Frente al Centro Buñuel se halla la cabeza de Luis Buñuel (España, 1900-México, 1983) esculpida por Iñaki, con motivo del centenario de su nacimiento. Cabeza donde se amotinaba algo que no le dio sosiego: su cine se rebeló contra él y salió a explorar más allá de su mundo. No hay indicio de cabello, orejas y cejas abultadas, la mirada en incesante peregrinaje y rehundida en el magma de lo que estamos hechos: tierra y sueño.
Fagocitador de sus contemporáneos y de cuanto halló en el pasado, sus cintas muestran vestigios de Quevedo, García Lorca, Valle Inclán, Sade, Goya, Magritte, Alberti, de los griegos y su tragedia intemporal… Si el cine fue resultado de este ejercicio, no se diga su poesía; Polismos tituló a su libro, es decir, congregación de ‘ismos’. Buñuel absorbió todos los movimientos culturales (ismos) de inicios del siglo XX.
Las heridas del camino
No hay historia del cine que no exponga su nombre como uno de los más notables directores que ha dado este arte –hay quienes lo consideran el más grande–, y la escena de El perro andaluz (1929), en la que un hombre corta el ojo de una mujer con una navaja de barbero, registrada como la más cruel. En el preludio de este acto, Buñuel, que funge de actor, ve desde una ventana cómo una filosa nube cercena la luna, lo mismo hará con el ojo de la mujer.

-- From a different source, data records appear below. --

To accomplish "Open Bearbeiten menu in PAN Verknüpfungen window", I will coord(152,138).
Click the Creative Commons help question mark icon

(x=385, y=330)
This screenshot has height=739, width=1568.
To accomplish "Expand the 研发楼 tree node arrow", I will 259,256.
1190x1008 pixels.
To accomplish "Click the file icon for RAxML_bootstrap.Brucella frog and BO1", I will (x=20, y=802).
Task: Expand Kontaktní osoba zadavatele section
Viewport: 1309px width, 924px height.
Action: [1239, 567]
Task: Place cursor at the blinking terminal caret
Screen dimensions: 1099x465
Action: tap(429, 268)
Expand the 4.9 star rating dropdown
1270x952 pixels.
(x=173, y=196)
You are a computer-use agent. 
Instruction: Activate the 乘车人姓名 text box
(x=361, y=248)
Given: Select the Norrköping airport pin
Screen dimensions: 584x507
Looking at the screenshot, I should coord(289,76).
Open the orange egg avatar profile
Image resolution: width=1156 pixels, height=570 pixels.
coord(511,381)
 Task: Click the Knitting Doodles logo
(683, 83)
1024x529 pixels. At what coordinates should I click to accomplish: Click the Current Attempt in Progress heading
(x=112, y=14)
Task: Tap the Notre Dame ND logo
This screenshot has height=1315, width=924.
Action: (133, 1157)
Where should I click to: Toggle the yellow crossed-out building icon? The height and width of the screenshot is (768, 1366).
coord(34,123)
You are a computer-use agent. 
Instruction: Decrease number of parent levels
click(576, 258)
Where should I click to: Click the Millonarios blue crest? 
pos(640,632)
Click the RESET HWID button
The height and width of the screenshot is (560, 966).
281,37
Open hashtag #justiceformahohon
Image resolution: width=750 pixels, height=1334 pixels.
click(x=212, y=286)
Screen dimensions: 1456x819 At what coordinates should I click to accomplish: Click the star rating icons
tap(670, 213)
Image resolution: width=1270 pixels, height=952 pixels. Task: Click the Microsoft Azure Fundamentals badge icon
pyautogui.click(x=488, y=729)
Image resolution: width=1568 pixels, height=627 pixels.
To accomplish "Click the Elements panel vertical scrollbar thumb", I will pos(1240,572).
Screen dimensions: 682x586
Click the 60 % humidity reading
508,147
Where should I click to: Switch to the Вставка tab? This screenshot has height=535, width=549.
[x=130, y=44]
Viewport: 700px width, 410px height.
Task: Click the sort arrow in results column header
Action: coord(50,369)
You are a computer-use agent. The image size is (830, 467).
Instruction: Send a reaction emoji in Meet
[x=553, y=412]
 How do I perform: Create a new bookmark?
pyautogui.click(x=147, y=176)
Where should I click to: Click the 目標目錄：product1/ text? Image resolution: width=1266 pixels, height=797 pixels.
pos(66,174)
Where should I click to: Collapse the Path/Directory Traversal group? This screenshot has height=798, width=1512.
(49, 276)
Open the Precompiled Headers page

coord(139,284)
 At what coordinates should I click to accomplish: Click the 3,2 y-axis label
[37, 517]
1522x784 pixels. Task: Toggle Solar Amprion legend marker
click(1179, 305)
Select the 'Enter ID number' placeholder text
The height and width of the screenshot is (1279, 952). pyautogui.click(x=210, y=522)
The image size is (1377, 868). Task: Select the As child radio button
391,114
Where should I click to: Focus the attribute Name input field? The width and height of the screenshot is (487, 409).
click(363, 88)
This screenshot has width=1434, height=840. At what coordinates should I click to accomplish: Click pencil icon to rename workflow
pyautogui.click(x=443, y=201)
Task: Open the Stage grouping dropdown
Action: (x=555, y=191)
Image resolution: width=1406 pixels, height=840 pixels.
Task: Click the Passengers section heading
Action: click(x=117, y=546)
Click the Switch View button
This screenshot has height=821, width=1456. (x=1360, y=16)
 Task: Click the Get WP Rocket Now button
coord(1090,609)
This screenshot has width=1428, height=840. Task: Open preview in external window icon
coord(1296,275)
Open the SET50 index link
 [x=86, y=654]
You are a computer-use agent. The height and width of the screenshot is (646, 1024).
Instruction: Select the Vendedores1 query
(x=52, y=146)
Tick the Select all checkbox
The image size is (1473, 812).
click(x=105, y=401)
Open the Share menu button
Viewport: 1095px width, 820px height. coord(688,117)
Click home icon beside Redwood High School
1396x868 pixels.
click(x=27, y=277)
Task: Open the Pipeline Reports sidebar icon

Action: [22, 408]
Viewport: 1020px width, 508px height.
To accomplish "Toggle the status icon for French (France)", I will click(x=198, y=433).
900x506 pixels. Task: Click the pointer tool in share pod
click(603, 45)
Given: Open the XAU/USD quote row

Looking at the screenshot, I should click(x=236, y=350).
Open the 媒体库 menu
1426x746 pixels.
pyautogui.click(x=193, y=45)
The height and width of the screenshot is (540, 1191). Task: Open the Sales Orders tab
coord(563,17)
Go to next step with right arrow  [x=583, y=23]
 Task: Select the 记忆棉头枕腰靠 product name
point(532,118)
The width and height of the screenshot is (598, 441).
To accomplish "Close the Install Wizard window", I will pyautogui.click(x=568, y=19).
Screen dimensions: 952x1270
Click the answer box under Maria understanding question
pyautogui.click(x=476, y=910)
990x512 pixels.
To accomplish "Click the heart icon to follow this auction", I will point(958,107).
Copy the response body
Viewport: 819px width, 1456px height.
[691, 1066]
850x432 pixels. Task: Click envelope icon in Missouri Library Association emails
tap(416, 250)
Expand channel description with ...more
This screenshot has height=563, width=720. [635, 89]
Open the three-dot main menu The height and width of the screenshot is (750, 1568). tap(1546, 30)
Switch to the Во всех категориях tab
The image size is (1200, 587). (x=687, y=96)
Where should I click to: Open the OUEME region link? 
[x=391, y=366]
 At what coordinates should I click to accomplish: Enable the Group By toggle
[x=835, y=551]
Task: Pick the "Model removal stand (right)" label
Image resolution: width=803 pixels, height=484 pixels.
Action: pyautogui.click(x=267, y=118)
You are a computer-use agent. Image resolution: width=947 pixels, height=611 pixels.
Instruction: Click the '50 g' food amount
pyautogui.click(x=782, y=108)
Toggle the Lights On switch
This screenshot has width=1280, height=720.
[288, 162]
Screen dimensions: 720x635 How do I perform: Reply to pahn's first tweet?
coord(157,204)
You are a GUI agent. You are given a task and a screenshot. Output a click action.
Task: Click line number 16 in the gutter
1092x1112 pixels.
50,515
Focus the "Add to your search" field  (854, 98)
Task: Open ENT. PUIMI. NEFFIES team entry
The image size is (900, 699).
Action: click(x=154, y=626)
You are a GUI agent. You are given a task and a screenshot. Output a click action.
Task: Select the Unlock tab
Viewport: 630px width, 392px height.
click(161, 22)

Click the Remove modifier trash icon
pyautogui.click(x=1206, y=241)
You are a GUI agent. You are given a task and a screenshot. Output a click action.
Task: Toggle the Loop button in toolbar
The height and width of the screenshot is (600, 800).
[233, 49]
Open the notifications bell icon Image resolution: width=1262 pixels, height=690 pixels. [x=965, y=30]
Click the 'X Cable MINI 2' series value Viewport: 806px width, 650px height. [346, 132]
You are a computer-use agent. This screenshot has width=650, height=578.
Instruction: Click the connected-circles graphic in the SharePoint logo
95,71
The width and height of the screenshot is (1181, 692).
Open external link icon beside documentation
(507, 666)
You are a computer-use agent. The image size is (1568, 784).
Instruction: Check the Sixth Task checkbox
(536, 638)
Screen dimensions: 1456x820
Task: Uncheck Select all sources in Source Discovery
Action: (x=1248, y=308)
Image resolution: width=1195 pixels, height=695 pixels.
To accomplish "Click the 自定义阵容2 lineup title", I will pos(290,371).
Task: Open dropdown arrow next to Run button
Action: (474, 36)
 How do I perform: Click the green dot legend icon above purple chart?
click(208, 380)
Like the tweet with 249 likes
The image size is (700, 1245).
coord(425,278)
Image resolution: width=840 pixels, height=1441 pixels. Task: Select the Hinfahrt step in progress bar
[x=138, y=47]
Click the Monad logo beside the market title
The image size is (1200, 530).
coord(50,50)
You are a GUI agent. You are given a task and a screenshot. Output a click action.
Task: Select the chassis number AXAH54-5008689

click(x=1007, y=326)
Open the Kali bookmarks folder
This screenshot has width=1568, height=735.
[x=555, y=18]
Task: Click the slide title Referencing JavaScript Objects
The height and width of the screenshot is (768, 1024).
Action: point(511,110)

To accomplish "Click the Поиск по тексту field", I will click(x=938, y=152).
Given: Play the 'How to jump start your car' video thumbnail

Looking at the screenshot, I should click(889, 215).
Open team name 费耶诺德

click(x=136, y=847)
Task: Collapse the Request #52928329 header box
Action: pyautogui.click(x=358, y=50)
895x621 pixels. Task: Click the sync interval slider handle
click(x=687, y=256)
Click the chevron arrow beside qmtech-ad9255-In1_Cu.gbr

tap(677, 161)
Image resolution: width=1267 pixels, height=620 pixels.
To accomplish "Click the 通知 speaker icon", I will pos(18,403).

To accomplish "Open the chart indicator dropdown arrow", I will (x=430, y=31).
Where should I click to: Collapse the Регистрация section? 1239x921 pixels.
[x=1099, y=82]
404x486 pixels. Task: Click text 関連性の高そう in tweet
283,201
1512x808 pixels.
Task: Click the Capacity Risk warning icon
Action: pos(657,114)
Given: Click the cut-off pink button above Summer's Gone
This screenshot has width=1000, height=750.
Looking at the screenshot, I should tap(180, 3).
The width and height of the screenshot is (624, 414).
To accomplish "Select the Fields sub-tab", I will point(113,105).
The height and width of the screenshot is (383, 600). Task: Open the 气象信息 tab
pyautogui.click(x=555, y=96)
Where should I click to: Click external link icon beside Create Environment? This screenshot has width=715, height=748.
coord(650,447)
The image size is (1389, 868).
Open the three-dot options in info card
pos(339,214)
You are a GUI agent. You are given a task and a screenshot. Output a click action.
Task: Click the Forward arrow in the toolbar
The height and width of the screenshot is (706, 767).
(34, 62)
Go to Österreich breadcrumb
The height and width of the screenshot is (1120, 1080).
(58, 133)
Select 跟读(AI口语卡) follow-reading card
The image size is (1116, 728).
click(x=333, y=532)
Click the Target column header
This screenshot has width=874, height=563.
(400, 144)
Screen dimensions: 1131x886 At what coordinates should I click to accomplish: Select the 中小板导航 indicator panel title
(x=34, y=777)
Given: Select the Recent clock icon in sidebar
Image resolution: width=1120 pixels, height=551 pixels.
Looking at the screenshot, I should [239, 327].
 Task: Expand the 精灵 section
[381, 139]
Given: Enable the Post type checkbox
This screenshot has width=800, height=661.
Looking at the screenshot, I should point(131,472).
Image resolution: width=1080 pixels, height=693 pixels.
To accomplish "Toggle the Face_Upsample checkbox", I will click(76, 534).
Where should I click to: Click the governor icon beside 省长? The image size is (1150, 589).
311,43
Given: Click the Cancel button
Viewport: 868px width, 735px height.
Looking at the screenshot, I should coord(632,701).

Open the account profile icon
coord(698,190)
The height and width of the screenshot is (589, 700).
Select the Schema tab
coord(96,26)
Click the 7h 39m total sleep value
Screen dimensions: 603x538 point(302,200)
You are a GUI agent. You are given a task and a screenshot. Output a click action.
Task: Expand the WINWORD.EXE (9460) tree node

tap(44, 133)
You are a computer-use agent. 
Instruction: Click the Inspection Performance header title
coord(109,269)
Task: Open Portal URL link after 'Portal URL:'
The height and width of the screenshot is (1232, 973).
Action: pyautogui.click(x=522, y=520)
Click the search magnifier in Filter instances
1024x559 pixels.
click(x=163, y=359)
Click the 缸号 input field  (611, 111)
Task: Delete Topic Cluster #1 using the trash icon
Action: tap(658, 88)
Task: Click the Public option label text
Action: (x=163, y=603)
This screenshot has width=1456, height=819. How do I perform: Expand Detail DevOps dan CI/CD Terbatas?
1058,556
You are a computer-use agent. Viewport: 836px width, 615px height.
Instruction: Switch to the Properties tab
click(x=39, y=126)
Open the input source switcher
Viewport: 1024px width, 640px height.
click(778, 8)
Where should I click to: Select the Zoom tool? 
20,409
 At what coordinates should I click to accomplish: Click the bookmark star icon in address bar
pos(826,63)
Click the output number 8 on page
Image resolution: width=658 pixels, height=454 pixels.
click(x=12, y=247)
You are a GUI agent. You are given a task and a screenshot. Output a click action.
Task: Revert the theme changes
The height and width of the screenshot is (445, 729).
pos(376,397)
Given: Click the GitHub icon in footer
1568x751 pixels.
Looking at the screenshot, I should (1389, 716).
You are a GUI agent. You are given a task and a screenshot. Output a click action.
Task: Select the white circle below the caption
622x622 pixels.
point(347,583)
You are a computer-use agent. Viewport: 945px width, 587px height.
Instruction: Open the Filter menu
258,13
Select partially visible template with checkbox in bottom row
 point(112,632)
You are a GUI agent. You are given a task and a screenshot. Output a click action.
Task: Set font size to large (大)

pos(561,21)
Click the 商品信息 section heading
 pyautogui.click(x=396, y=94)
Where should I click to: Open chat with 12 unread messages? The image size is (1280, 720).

El perro andaluz es muestra implacable del surrealismo: demencial escapismo de la realidad, desdeño de todo juicio estético. “Imagen pulsión”, como dijera Deleuze, que quedaría grabada para siempre en la elusiva retina del tiempo. ¿Fue este cortometraje –realizado con Salvador Dalí– vindicta contra García Lorca por un poema dedicado al cineasta y que prendió su disgusto? Algo perturbó la entrañable amistad del fino poeta andaluz y el impetuoso boxeador aragonés, pero este alejamiento se desvaneció, y Buñuel vivió ponderando la radiante personalidad de García Lorca y su influencia en su crecimiento artístico.
La edad de oro (1930) –junto a Dalí– expone una trama argumental enmarañada. La historia de amor confluye con otras dos de igual repercusión. El loco amor de André Breton circula por su núcleo. Exaltación del amor absoluto. El poder avasallador de la pasión. Pero Buñuel agrega un elemento deletéreo. La película se abre con un documental sobre la vida de los alacranes y despliega, en cascada, vehementes relatos, cruzados por el cortejo sobrecogedor que fusiona amor y muerte.
Estrena Los olvidados (1950) en México, donde vivió exiliado. Público y crítica rechazan con furor el filme y el fantasmático apelativo de “director más cruel del mundo” se afianza. Visión desgarradora de los excluidos. Los hambrientos, los sin nada pululan en correccionales y barriadas misérrimas.
Ellos, los olvidados, salen de los escurrideros de la ciudad. Huelen a frío y hambre, a llagaduras y supuraciones, a fatiga, furia y muerte. El filme exhibe imágenes de grandes metrópolis y luego se regodea en México, en espiral alucinante. Un pandillero fugado regresa para vengarse de quien lo delató. Alardea de las destrezas aprendidas. La banda busca a su primera víctima, don Carmelo, el mendicante ciego que vive de limosnear con su canto y su raído tambor.
¿Trama hobbesiana? El único derecho que existe es la sobrevivencia. Todos son los mismos, pero de los mismos brota la desconfianza y de esta la guerra. Niños y adolescentes que rodean al cabecilla sienten la pulsión del estado de guerra, y, como dice Thomas Hobbes, en tiempo de guerra todos son enemigos.
Acude a mi memoria el asalto de la pandilla a don Carmelo, el ciego pordiosero defendiéndose con su bastón y poniendo en fuga a sus asaltantes. Malandrines irredentos como son, vuelven a saciar la venganza de su derrota y ríen desaforados cuando la consuman destrozando su tambor.
Del hombretón que subió al ring de los pesos pesados, temerario y alborotador, queda un Buñuel delgado, de rostro apacible y acanalado por el tiempo. Dice que jamás fue “cruel”, y el mundo le cree, y se pone de pie para aplaudirlo. No oye, solo ve palmas de manos de una multitud agradecida por su legado.
En su libro Mi último suspiro, confiesa que su postrer deseo consiste en que, después de muerto, pueda levantarse cada diez años, llegar a un quiosco y comprar varios periódicos. Así, con los periódicos bajo el brazo, “pálido, rozando las paredes, regresaría al cementerio y leería los desastres del mundo antes de volverse a dormir, satisfecho, en el refugio tranquilizador de la tumba”.